> [Task directions] Rewrite the stretch of lines from the one containing "You are a GUI" through the end of the records, changing "Output a click action" to "Return a click action" and keeping everything else the same. Omit the pictures from your answer.

> [Records for locating described items]
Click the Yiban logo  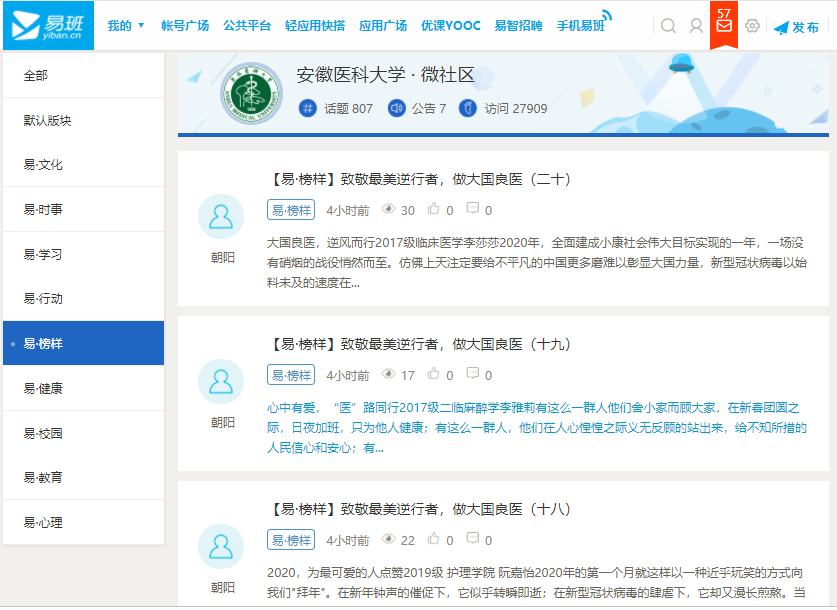pyautogui.click(x=47, y=25)
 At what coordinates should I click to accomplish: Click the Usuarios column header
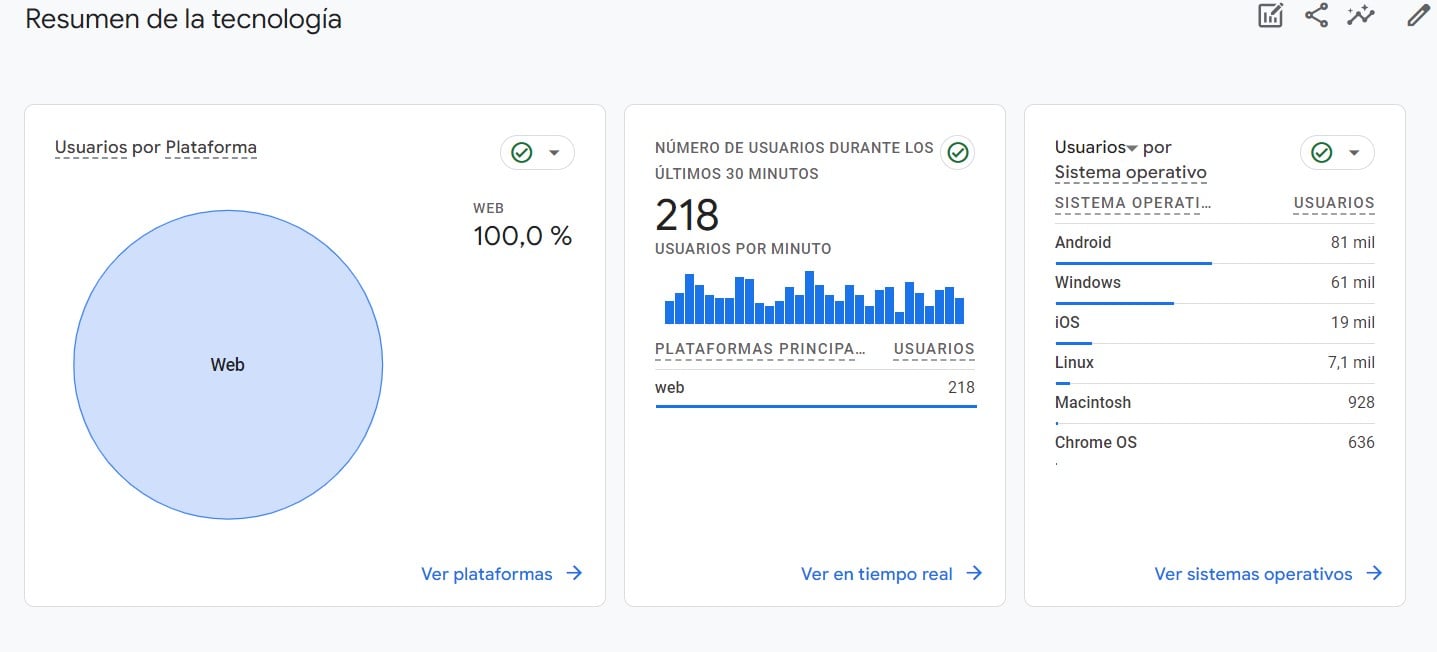[1334, 202]
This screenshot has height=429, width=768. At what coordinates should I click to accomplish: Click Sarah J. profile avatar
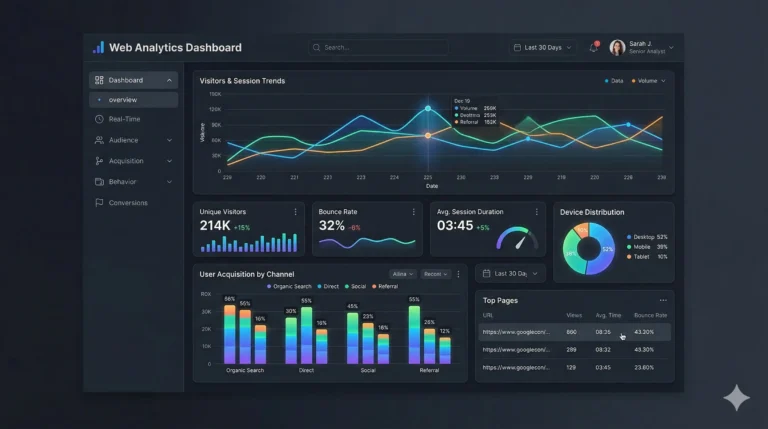click(617, 48)
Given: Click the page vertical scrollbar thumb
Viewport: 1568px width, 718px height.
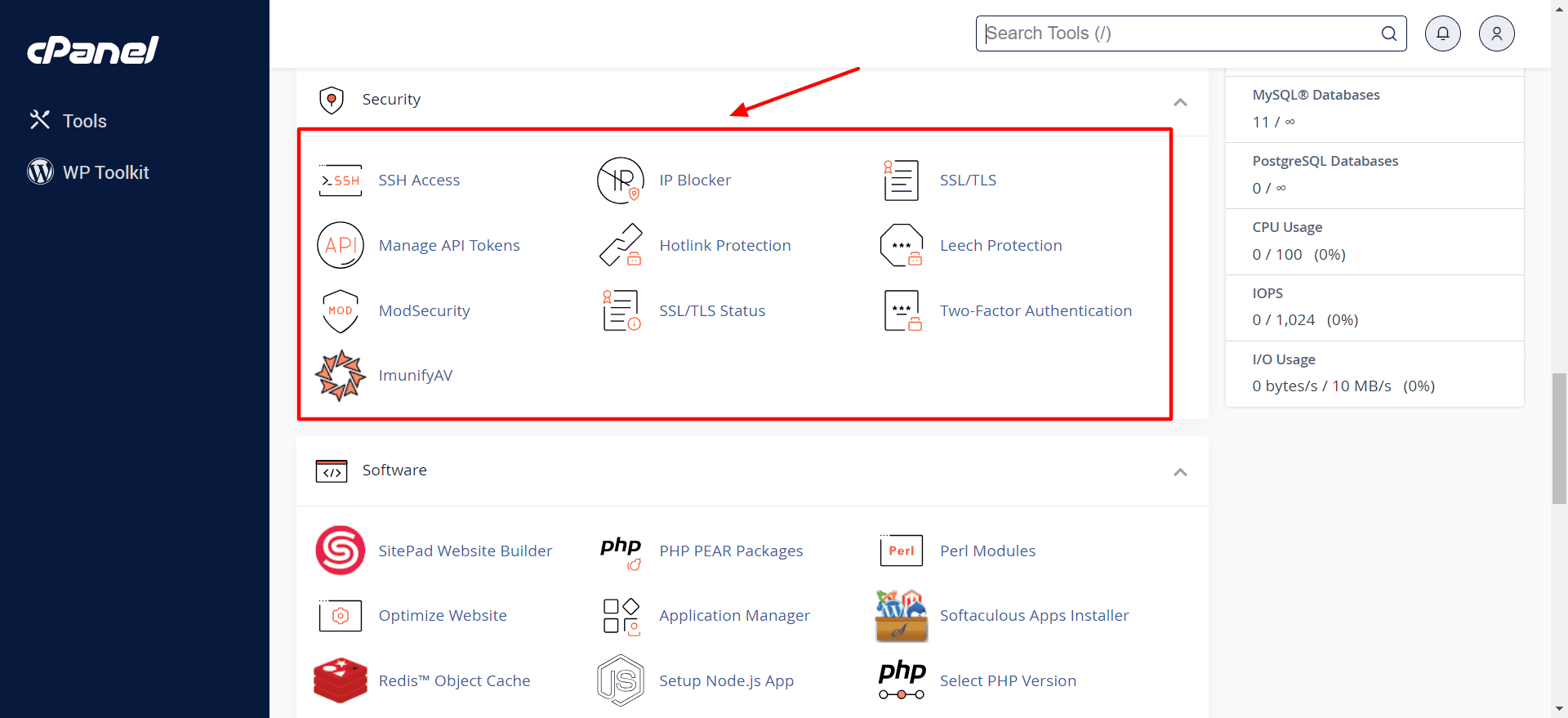Looking at the screenshot, I should coord(1559,438).
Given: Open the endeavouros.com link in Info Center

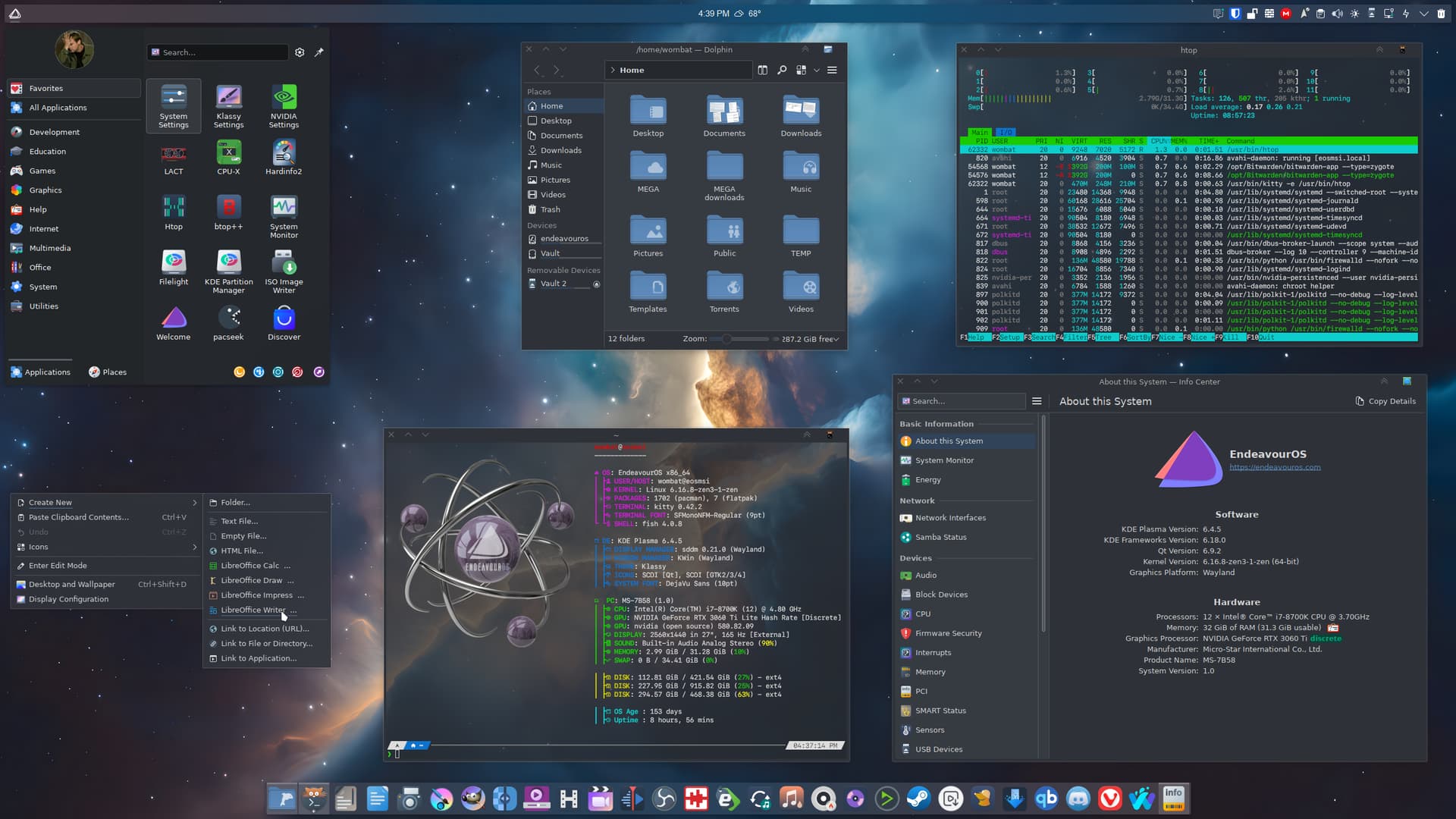Looking at the screenshot, I should point(1275,467).
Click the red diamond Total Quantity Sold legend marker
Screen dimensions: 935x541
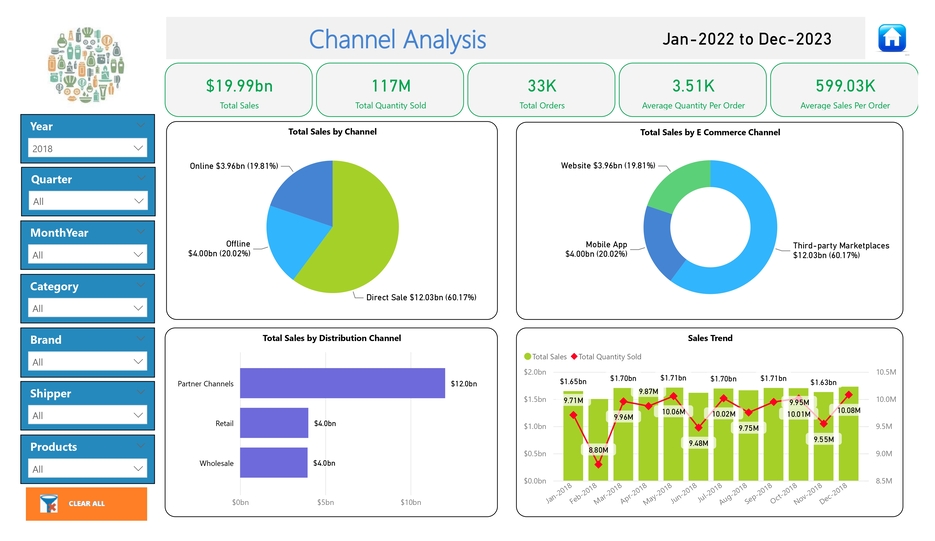[x=574, y=357]
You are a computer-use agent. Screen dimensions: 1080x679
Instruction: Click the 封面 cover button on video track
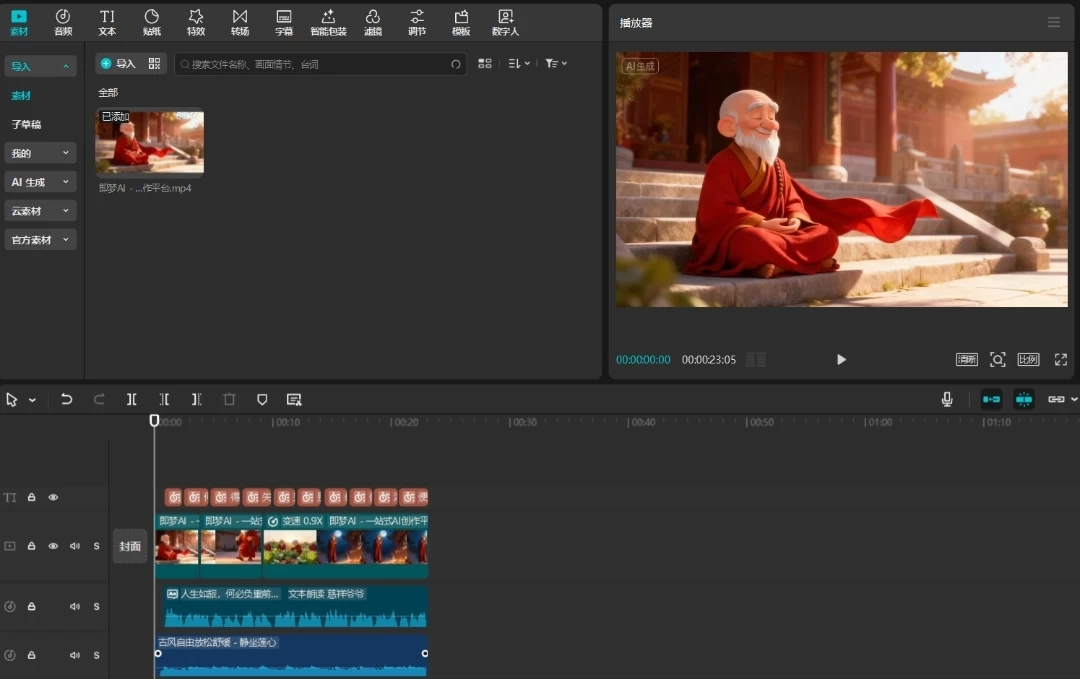(130, 546)
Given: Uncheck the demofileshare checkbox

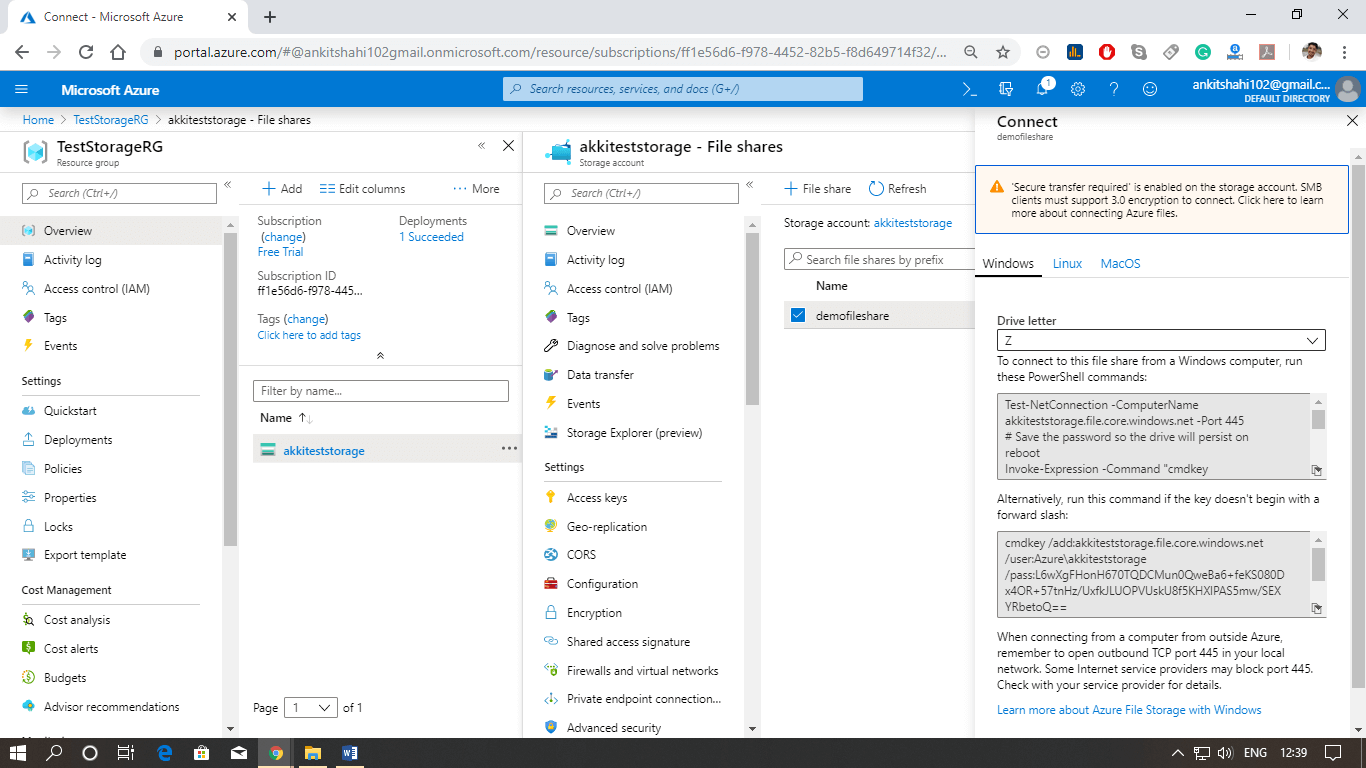Looking at the screenshot, I should tap(797, 315).
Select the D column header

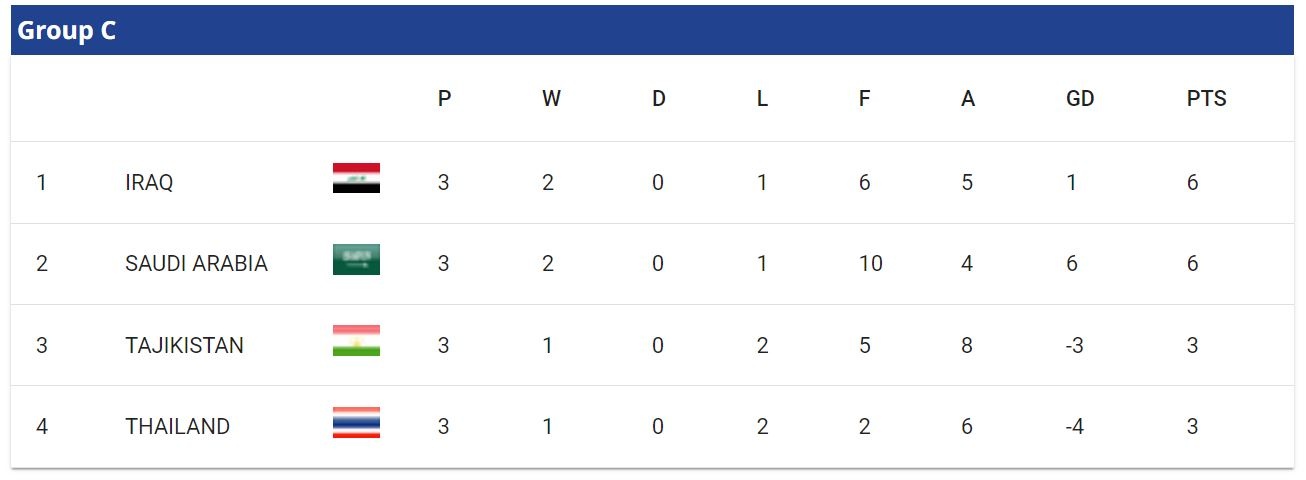[x=658, y=99]
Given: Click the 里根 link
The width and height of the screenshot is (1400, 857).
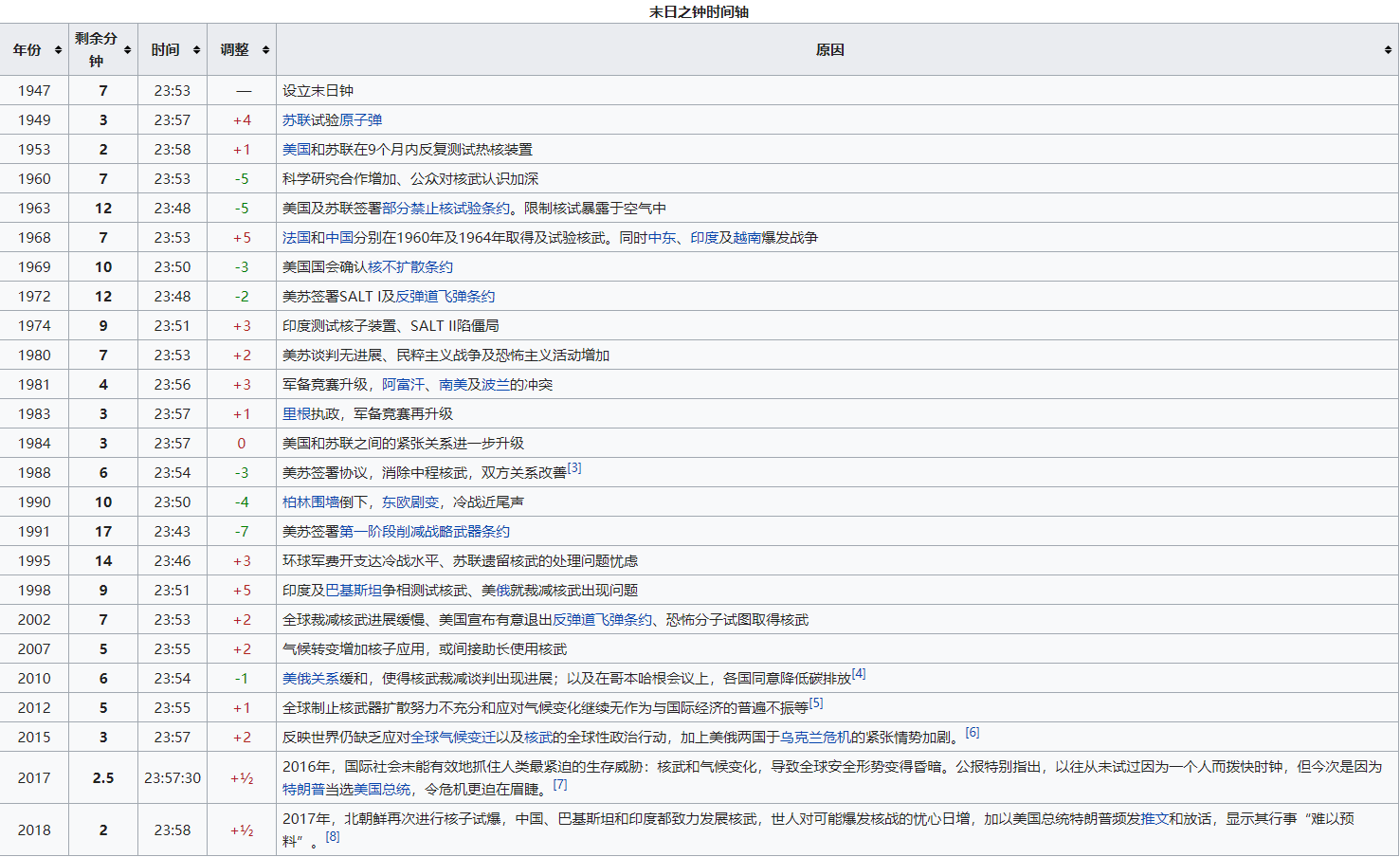Looking at the screenshot, I should point(297,414).
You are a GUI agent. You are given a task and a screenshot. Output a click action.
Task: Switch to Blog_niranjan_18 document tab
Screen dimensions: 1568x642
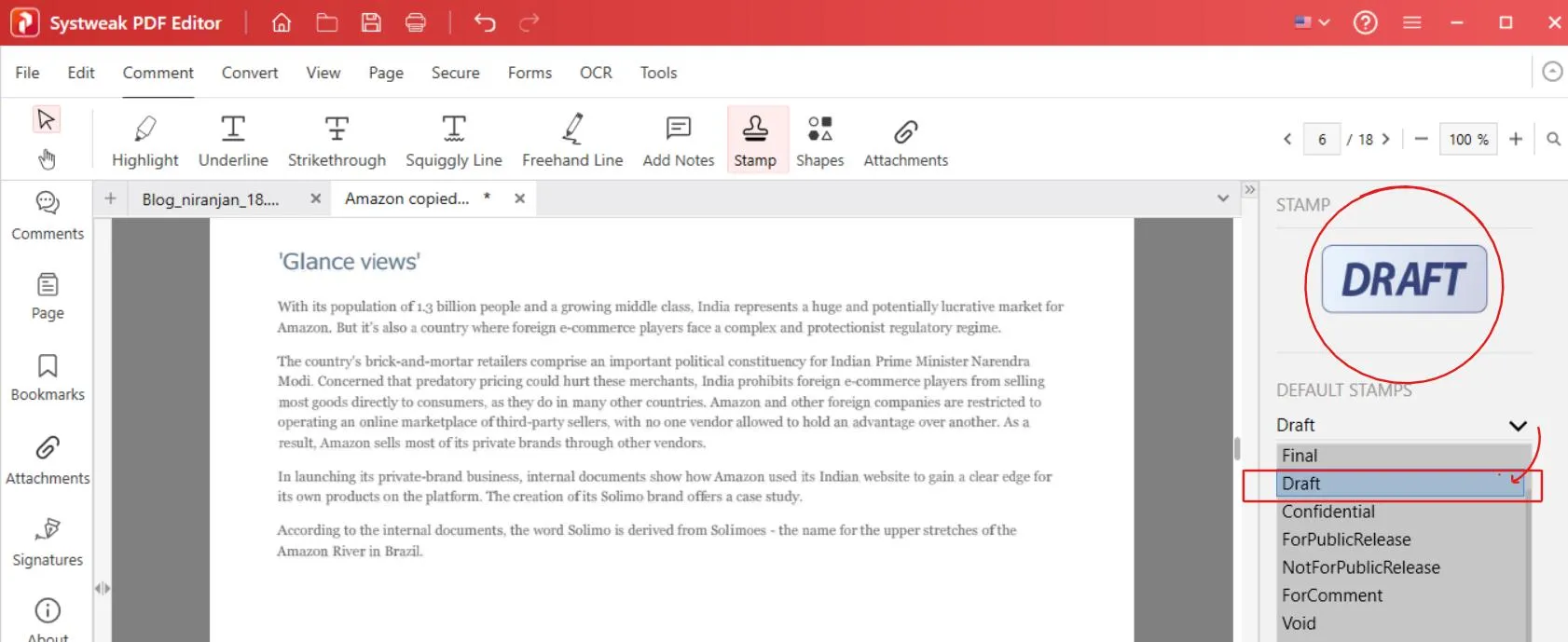[x=211, y=199]
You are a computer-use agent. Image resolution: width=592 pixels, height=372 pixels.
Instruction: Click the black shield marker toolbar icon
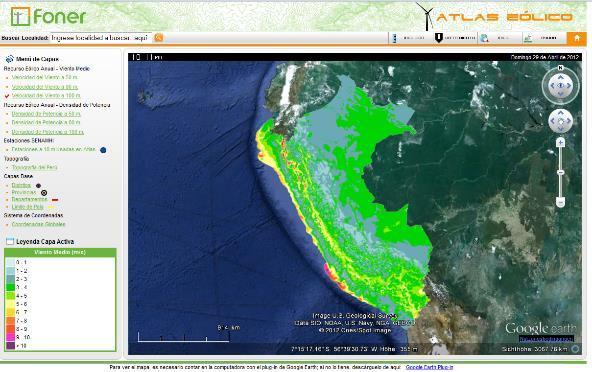438,38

> [Complete response]
You are a GUI agent. You are given a task and a screenshot. Return a click action.
Task: Switch to Blog_niranjan_18 document tab
Screen dimensions: 1568x642
[x=211, y=199]
You are a computer-use agent. Image resolution: width=592 pixels, height=372 pixels.
Instruction: Click the black shield marker toolbar icon
438,38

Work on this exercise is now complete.